# Goal of the exercise:
Below are records; count the lines that contain "will" and give only the total.

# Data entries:
----
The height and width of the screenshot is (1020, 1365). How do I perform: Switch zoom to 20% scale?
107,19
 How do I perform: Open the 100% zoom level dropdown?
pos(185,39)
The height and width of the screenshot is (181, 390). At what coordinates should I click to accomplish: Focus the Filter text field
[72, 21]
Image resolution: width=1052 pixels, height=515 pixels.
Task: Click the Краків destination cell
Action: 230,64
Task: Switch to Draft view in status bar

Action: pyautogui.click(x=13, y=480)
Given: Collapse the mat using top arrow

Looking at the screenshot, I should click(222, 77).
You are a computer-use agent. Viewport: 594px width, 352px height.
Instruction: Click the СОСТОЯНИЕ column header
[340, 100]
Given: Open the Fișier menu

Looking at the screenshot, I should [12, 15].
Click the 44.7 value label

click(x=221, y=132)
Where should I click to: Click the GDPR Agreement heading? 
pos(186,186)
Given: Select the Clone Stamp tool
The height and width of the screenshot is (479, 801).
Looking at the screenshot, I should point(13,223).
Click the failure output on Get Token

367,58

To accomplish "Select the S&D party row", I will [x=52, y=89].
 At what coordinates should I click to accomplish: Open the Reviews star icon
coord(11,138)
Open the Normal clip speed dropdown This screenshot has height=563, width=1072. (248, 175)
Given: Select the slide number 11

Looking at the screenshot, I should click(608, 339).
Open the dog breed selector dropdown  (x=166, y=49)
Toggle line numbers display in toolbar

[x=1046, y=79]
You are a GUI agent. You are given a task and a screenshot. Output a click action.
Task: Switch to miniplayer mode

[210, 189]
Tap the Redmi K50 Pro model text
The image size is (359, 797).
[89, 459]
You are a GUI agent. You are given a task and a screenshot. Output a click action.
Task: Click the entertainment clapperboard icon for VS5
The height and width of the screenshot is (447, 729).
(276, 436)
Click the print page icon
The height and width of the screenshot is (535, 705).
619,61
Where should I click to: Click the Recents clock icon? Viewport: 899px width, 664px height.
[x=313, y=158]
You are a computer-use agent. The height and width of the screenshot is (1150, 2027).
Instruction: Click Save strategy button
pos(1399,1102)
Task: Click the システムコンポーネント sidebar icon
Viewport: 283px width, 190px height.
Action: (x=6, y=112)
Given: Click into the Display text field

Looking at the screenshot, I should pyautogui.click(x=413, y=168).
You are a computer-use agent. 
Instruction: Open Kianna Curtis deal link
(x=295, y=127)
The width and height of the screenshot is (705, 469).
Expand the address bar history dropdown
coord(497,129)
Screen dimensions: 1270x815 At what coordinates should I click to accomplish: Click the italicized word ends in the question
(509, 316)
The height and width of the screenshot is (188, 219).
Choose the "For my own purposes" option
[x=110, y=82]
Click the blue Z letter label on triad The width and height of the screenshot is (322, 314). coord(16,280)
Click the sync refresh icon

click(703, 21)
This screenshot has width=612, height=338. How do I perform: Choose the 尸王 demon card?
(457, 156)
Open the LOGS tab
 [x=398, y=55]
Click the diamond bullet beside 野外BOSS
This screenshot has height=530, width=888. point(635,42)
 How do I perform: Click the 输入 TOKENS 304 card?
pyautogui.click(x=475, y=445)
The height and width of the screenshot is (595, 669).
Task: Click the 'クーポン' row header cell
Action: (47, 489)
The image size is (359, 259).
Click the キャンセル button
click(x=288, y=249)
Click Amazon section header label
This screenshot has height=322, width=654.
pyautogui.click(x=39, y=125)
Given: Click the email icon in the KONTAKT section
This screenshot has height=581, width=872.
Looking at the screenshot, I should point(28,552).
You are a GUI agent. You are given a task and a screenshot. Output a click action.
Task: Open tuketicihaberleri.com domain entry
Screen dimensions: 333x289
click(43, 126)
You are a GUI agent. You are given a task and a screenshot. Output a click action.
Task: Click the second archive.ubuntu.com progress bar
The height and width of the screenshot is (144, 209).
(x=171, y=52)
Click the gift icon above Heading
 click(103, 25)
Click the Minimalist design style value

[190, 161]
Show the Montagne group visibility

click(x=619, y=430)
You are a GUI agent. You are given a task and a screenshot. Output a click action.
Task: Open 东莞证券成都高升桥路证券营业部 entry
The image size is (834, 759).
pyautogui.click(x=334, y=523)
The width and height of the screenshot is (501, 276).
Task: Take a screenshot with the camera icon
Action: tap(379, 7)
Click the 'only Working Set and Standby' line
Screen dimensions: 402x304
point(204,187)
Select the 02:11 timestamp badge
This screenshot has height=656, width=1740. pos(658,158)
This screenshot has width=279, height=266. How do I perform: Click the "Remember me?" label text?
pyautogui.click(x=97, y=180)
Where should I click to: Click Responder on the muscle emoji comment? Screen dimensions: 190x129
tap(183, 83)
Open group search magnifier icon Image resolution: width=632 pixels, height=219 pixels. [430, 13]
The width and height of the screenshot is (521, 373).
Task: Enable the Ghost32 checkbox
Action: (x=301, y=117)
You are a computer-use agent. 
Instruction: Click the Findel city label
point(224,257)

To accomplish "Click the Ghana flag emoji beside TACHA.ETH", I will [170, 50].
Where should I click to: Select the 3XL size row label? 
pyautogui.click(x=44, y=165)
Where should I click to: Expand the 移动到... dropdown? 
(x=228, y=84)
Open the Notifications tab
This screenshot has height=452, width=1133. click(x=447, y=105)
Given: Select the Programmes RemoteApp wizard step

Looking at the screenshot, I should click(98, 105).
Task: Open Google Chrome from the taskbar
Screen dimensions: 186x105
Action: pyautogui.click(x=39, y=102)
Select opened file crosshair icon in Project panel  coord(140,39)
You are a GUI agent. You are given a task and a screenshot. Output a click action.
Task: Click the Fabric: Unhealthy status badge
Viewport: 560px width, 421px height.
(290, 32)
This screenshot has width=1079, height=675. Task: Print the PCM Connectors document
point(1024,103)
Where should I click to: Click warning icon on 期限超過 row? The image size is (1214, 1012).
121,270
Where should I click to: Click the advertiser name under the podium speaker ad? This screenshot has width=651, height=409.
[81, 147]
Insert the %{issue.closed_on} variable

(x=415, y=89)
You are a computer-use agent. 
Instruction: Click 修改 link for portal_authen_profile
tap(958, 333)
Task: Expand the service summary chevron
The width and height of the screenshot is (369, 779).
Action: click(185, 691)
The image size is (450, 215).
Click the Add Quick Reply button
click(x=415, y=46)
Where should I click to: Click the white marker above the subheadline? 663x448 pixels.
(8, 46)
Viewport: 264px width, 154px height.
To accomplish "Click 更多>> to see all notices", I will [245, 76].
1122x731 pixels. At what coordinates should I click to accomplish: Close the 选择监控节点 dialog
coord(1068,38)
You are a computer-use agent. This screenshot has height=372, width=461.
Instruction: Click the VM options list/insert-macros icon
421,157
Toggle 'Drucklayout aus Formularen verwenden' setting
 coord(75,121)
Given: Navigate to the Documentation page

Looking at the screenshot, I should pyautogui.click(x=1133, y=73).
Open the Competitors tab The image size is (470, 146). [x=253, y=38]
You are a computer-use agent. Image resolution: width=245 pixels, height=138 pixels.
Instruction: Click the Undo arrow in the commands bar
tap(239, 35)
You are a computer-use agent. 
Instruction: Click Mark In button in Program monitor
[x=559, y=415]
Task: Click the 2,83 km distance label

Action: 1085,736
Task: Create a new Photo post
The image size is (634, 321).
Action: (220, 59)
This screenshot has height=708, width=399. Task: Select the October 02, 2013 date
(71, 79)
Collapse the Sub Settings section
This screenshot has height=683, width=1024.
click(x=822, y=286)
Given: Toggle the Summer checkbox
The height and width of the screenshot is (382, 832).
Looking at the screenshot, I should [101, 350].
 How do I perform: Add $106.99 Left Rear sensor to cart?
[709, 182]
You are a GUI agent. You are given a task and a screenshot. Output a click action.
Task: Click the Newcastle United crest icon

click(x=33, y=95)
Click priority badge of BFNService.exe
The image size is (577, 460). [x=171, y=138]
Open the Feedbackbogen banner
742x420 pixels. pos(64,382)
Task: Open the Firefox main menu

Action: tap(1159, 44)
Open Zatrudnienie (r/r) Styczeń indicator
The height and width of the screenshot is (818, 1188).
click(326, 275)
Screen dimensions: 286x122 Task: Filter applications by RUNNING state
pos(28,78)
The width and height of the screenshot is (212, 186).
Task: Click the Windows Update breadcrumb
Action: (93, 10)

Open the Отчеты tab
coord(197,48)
----
# Worked solution:
3